An estimated 300 million people in the world suffer from depression, a similar number are plagued by anxiety. Many aspects of contemporary living contribute to mental health illnesses, various studies in recent years show that air pollution is one of them. The finest particle pollutants are known to reach the brain via the bloodstream and the nose, The Guardian report, causing increased brain inflammation, “damage to nerve cells and to changes in stress hormone production, which have been linked to poor mental health.” Air pollution has also been shown to quadruple the risk of depression in teenagers and is being linked to dementia.
Together with noise pollution, studies show that filthy air feeds sleep apnea symptoms and may disturb sleep by exacerbating asthma, COPD, or other respiratory or chronic diseases. This in turn creates greater vulnerability to depression and anxiety, as well as the current Covid-19 virus.
Air pollution is poison, we are literally breathing in toxic compounds that are making us ill, physically and mentally. Urgent and lasting steps are required to reduce to an absolute minimum the levels of air pollution. This requires humanity to drastically reduce its dependency on fossil fuels.
For this to happen there needs to be a major shift in attitudes, triggering a change in behavior and greater levels of environmental responsibility. Consumerism (including consumption of animal food produce) is the principle cause of the environmental emergency, including air pollution. Excessive, unnecessary consumption needs to stop, sufficiency not excess promoted and adopted as the guiding principle. Meat and dairy diets reduced and the trend towards plant based diets encouraged.
At the same time investment in renewable sources of energy generation and supply needs to be increased throughout the world.
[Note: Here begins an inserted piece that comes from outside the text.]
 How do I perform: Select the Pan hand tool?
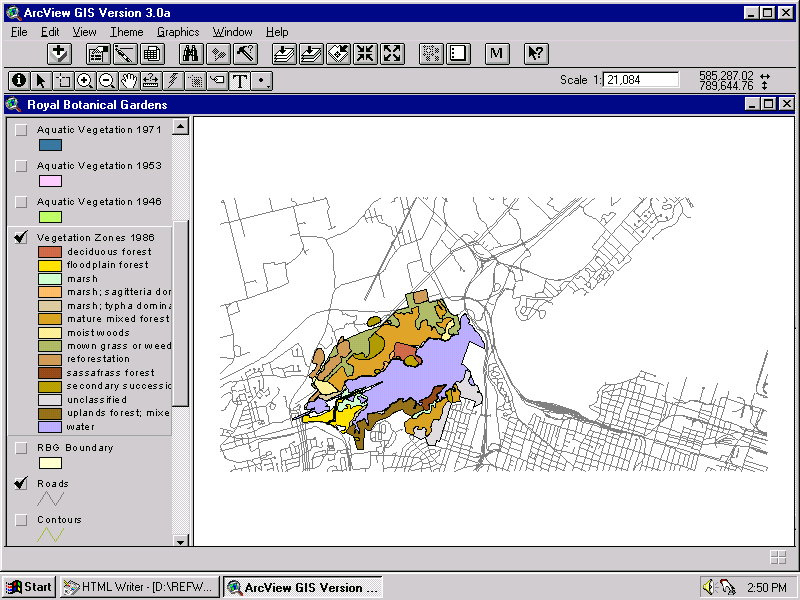click(126, 82)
All unnecessary travel should be eliminated (including air travel), and (where practical) a strategic movement away from the car onto public transport – reliable and clean, cycling and walking. Public transport needs to be state owned and run as a service, not for profit. China, with 99% of the world’s total electric fleet, leads the way in the electrification of public transport, in addition, the Chinese government has invested heavily in electric cars and has set a target of 40% electric vehicles by 2025.
The beautification of our towns and cities (where over 50% of the world’s population now live) goes hand in hand with the reduction in traffic and the promotion of clean modes of transport. Bold imaginative initiatives are required that prioritize the environment and human welfare over corporate concerns. Whole sections of cities and towns, major streets and abandoned sites could be redesigned as peaceful green spaces. And while many fear the closure of retail outlets and the slow death of shopping streets, the possibility of converting these areas to parklands and gardens, present itself and should be embraced.
All flows from a shift in thinking. The environmental emergency is the greatest crisis facing humanity; with every new report published the scope and depth of the crisis becomes increasingly stark, the need for action more urgent. To date the complacency of governments and corporations, as well as large tracts of the public, has been astonishing and shameful; this must now change.
Covid-19 forced governments to act (albeit in many cases inadequately); the same sense of urgency needs to be applied to tackling air pollution, which, I say again, is responsible for at least nine million deaths a year, and the wider environmental emergency. The pandemic has given the natural environment a brief respite from human abuse; as countries ‘open up’, we have the chance to adopt a new responsible approach to living and not revert to old destructive ways.